Toti Kiran S, Jain Shanu, Ciancetta Antonella, Balasubramanian Ramachandran, Chakraborty Saibal, Surujdin Ryan, Shi Zhen-Dan, Jacobson Kenneth A
Molecular Recognition Section, Laboratory of Bioorganic Chemistry, National Institute of Diabetes and Digestive and Kidney Diseases, National Institutes of Health, Bethesda, MD 20892 USA.
Imaging Probe Development Center, National Heart, Lung, and Blood Institute, National Institutes of Health, Rockville, MD 20850 USA.
Medchemcomm. 2017 Oct 1;8(10):1897-1908. doi: 10.1039/C7MD00397H. Epub 2017 Sep 6.
Both agonists and antagonists of the UDP-activated P2Y receptor (P2YR) have been proposed for therapeutic use, in conditions such as cancer, inflammation, neurodegeneration and diabetes. Uracil nucleotides containing a South-bicyclo[3.1.0]hexane ((S)-methanocarba) ring system in place of the ribose ring were synthesized and shown to be potent P2YR agonists in a calcium mobilization assay. The (S)-methanocarba modification was compatible with either a 5-iodo or 4-methoxyimino group on the pyrimidine, but not with a α,β-methylene 5´-diphosphate. (S)-Methanocarba dinucleotide potency was compatible with a N-methoxy modification on the proximal nucleoside that is assumed to bind at the P2YR similarly to UDP; (N)-methanocarba was preferred on the distal nucleoside moiety. This suggests that the distal dinucleotide P2YR binding site prefers a ribose-like group that can attain a (N) conformation, rather than (S). Dinucleotide binding was modeled by homology modeling, docking and molecular dynamics simulations, which suggested the same ribose conformational preferences found empirically.
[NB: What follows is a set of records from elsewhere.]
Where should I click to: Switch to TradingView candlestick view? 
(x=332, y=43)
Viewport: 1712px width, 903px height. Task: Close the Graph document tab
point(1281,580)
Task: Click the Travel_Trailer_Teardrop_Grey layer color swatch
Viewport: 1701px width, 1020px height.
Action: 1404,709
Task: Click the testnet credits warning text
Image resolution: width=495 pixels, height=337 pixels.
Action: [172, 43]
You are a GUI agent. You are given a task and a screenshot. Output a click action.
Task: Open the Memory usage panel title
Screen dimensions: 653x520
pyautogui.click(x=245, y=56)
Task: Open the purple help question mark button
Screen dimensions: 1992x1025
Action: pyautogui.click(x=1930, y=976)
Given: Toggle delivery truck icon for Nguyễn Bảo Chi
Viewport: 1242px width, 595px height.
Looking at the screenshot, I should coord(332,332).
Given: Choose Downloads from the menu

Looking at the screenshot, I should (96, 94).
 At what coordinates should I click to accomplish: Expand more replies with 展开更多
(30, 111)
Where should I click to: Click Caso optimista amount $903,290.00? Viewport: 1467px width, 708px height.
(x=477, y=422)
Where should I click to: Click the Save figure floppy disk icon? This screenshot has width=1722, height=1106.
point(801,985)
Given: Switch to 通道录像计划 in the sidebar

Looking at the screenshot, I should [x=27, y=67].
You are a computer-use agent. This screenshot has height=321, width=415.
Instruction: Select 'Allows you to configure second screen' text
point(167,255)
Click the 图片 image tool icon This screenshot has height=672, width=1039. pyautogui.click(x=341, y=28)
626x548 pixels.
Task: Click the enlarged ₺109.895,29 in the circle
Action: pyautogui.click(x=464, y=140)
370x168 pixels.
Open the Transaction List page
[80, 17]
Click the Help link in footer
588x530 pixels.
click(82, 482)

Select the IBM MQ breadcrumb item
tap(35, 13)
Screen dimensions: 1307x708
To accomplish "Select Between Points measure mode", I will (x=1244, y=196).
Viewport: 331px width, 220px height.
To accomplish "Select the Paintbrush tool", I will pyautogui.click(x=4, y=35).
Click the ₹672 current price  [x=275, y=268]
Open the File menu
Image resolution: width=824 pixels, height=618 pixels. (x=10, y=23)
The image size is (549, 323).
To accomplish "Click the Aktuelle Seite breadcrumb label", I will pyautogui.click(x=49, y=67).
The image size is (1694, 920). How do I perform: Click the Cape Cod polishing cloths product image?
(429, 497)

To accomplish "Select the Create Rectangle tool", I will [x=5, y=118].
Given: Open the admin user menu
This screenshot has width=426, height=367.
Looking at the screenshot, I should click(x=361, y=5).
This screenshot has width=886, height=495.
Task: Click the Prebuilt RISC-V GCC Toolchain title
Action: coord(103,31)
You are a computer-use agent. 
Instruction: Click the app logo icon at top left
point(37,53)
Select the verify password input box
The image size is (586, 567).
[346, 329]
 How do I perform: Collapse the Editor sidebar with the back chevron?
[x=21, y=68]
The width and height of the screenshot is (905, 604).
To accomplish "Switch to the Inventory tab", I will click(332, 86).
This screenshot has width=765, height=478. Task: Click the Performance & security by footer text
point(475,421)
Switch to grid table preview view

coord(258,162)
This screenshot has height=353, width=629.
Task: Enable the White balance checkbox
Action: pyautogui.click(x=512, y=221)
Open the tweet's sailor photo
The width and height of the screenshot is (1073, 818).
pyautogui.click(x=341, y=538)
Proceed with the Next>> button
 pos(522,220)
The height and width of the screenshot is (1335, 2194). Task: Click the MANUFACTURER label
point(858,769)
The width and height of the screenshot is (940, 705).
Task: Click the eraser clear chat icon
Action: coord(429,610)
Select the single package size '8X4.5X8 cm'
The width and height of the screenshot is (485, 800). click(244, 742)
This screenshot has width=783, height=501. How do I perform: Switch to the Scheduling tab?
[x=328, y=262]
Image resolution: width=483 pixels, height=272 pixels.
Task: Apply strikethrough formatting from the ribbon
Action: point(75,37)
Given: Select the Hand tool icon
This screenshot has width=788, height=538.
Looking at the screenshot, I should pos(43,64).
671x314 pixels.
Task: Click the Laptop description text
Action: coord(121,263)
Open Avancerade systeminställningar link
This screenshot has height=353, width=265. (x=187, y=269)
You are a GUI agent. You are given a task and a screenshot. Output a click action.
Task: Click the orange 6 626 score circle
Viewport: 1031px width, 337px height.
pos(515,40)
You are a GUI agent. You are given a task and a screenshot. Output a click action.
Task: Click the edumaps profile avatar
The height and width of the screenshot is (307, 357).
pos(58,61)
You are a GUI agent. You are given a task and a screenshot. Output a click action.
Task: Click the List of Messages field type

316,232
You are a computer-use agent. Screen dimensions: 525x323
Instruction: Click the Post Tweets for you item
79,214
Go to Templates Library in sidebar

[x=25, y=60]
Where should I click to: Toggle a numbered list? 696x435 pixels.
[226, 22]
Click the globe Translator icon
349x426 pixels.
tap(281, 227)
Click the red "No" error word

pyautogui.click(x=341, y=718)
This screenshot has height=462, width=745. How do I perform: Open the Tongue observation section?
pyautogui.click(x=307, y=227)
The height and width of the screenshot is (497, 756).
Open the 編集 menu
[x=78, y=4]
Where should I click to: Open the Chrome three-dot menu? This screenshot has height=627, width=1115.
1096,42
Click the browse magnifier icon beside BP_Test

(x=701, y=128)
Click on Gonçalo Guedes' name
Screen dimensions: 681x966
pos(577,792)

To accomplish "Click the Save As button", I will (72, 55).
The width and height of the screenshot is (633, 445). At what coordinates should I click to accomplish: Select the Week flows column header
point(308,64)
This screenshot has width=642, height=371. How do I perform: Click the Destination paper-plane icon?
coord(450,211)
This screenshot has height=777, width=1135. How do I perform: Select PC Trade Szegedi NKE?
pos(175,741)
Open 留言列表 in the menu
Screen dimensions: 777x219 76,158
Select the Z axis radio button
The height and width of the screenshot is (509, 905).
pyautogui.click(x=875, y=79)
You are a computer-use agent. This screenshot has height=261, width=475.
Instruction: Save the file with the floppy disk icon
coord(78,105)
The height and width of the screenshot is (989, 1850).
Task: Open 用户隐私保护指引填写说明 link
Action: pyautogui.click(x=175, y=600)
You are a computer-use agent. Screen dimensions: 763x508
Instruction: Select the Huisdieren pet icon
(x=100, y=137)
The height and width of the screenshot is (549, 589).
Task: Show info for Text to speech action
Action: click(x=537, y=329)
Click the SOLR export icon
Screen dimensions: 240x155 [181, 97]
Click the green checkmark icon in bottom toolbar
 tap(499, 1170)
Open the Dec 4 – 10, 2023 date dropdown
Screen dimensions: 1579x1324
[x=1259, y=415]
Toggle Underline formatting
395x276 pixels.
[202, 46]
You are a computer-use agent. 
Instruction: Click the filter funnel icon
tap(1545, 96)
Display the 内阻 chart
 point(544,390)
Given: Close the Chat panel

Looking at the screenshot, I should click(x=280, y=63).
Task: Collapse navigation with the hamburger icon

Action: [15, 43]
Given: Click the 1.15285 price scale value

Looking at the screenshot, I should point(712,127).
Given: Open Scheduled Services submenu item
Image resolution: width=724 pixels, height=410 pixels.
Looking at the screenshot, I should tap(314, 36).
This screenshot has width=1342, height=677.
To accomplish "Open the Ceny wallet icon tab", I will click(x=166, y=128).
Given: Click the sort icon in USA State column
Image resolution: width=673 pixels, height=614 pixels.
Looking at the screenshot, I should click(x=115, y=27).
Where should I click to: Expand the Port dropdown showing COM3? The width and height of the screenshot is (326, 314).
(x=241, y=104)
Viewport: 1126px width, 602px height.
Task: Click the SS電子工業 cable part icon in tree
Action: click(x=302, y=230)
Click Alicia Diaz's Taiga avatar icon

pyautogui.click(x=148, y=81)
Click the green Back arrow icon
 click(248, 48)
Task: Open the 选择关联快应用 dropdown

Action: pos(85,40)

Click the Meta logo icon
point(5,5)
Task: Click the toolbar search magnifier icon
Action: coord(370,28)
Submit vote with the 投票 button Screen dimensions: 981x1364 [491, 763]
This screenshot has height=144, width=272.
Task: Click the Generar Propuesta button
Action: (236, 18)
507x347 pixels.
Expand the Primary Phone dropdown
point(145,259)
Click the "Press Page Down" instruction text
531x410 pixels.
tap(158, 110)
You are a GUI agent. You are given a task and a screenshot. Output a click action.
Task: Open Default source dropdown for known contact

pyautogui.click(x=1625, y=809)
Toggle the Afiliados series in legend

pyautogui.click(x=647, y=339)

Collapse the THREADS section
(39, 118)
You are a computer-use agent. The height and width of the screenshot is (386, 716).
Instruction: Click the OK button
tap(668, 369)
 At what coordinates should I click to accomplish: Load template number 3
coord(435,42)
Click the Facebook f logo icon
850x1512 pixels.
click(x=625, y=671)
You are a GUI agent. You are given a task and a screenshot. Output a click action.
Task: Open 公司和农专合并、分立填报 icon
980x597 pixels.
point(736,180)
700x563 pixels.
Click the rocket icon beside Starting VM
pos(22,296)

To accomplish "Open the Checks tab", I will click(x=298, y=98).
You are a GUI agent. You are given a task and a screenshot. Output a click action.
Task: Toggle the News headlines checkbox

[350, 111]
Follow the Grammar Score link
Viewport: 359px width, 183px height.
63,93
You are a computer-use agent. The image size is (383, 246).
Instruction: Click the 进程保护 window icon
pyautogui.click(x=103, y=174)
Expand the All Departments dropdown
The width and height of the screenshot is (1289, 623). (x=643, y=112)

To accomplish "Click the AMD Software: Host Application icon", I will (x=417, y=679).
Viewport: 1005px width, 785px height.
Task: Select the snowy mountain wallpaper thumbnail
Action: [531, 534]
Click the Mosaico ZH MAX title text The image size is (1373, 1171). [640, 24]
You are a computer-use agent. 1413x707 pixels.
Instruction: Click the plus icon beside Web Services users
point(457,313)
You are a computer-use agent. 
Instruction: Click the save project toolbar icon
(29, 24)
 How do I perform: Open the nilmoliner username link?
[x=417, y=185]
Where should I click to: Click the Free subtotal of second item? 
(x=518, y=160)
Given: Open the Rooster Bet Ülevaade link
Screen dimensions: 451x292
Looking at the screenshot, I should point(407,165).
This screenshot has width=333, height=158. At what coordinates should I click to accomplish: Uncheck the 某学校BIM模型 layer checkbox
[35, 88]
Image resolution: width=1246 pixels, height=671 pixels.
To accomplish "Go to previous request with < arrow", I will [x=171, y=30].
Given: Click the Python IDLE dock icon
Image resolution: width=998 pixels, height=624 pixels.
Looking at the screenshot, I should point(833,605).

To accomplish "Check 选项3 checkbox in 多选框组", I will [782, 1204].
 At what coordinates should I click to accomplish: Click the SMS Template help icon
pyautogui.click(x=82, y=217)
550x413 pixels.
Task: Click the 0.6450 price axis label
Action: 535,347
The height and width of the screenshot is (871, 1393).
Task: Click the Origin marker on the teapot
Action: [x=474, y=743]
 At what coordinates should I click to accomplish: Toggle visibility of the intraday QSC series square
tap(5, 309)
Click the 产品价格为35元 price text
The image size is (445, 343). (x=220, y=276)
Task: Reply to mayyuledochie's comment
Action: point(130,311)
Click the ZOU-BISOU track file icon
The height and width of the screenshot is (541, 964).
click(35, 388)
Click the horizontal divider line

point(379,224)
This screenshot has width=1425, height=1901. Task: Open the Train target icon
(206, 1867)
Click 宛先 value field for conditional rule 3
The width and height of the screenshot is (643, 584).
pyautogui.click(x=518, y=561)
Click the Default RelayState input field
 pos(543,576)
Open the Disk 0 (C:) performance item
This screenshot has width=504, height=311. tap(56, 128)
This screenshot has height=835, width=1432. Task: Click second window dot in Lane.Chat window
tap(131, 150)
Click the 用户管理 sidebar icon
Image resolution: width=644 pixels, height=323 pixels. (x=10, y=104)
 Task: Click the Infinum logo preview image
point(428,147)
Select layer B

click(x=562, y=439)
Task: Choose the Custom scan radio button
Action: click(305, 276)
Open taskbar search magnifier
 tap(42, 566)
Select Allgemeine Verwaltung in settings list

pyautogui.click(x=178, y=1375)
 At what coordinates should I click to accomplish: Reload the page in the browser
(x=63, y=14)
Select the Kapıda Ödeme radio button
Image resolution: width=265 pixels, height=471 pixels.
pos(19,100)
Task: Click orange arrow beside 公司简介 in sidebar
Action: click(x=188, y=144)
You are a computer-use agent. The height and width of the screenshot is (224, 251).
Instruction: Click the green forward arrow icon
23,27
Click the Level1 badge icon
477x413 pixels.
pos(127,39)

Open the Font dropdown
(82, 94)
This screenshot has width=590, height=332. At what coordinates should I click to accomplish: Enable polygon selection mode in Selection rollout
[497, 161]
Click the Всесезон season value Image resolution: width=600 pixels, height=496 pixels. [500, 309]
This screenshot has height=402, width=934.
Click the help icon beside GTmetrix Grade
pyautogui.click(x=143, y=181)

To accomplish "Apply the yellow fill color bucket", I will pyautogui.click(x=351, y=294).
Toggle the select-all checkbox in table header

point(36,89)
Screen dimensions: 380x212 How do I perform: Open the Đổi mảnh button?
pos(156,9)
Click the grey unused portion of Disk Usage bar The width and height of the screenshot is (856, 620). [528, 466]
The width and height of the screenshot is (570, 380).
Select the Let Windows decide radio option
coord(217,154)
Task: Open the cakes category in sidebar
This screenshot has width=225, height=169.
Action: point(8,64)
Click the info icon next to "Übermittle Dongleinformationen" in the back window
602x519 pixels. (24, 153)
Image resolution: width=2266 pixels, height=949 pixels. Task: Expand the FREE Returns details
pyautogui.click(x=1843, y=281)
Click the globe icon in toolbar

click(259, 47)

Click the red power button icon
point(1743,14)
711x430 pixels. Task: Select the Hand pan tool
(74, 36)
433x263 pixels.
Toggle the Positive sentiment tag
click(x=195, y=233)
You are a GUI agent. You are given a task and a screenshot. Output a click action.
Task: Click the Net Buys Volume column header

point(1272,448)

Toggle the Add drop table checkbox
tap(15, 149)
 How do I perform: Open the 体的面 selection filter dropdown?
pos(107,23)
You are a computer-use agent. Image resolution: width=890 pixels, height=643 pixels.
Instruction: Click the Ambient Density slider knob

UDP 激活的 P2Y 受体(P2YR)的激动剂和拮抗剂都已被提议用于治疗癌症、炎症、神经退行性疾病和糖尿病等病症。合成了含有南 - 双环[3.1.0]己烷((S)-甲碳环)环系统取代核糖环的尿嘧啶核苷酸,并在钙动员试验中显示为有效的 P2YR 激动剂。(S)-甲碳环修饰与嘧啶上的 5 - 碘或 4 - 甲氧基亚氨基基团兼容,但与α,β - 亚甲基 5´ - 二磷酸不兼容。(S)-甲碳环二核苷酸的效力与近端核苷上的 N - 甲氧基修饰兼容,该修饰被认为在 P2YR 上的结合方式与 UDP 类似;远端核苷部分优选(N)-甲碳环。这表明远端二核苷酸 P2YR 结合位点更喜欢能够获得(N)构象而非(S)构象的类似核糖的基团。通过同源建模、对接和分子动力学模拟对二核苷酸结合进行建模,结果表明从实验中发现了相同的核糖构象偏好。